A lot of the Mercer correspondence was written up in I think the most recent issue of An Piobaire. It's not on their website yet. Peter Laban kindly sent me a copy.

The museum library is an archive, so you can view what they have but you need to make an appointment in advance. And you need to demonstrate some degree of seriousness--most archives worry about "frivolous" requests, because they want to preserve the documents. But there's no value in an archive nobody sees

Mercer wrote to WH Grattan Flood asking him if anyone had ever written on Irish Dance music, and Flood referred him to O'Neill's books. Below is Mercer to Flood, remembering when he saw John Egan in Doylestown

"about 1885, I heard John Eagan who was then considered the best Irish bagpipe player on this side of the water...I was astonished and immensely delighted not only at the amazing skill of the performer but at the perfectly delightful and then to me new and unique field of folk music which he introduced to me..."

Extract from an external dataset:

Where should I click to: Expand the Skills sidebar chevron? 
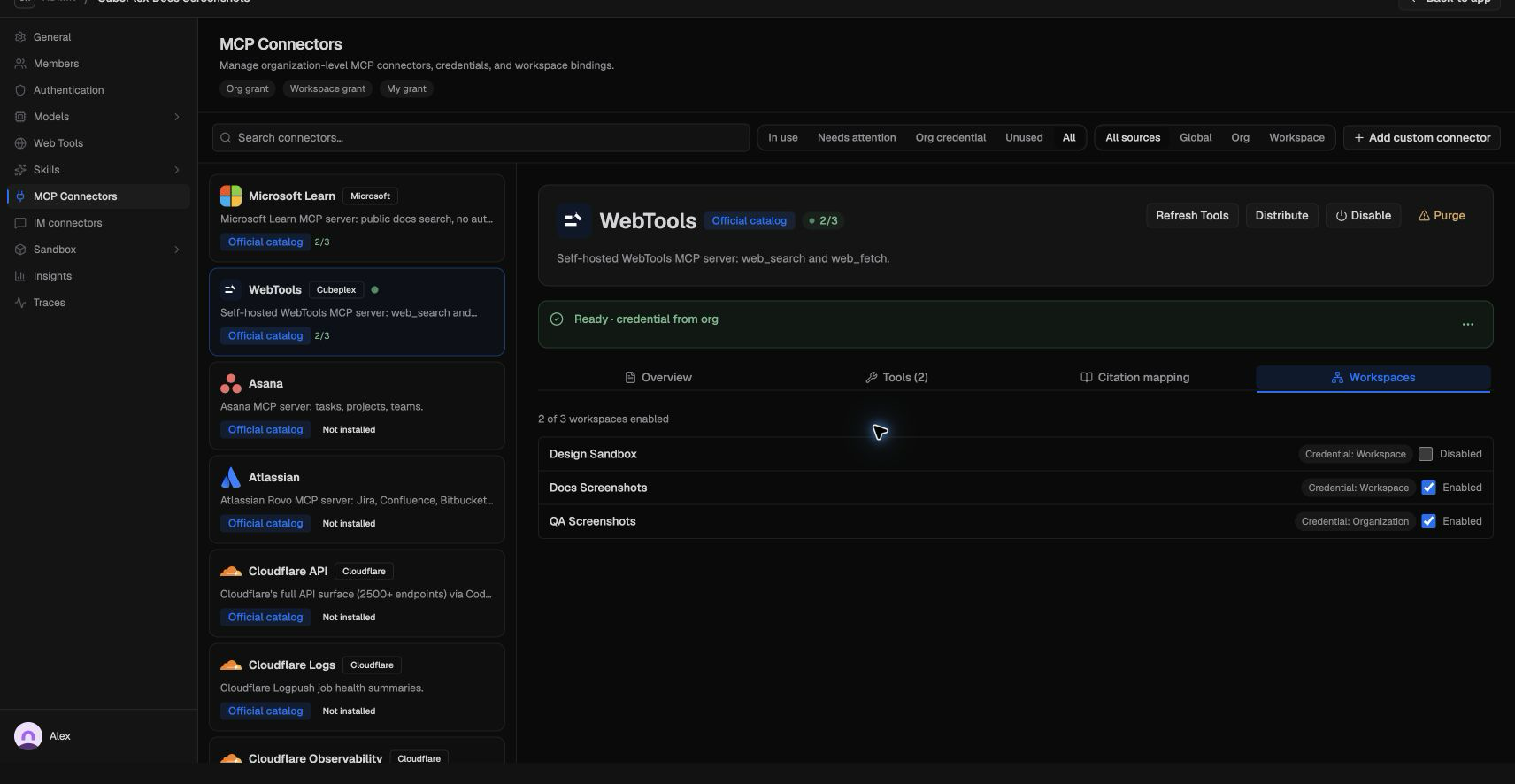(177, 170)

Egan tells Mercer the pipes were made by William Taylor In Philadelphia, and Mercer goes and visits the shop, where Taylor plays a

"thoroughly exhilirating and remarkable reel called "the Boyne Hunt" which has been running through my head as a sort of refreshing and curative elixer ever since. The remarkable feature of this music seems to be...that while great songs of Ireland all express an exquisite sadness which brings tears, these tunes on the other hand are steeped with a tumultuous, unalloyed gayety [sic] and complete absence of sensualism or sorrow not to my mind found in similar Italian, Greek, Slavik, German, Scandinavian or Scottish dance music "

Mercer says he visited the shop often.

I'm still transcribing some of the letters. Mercer's are typed, but O'Neill's are handwritten.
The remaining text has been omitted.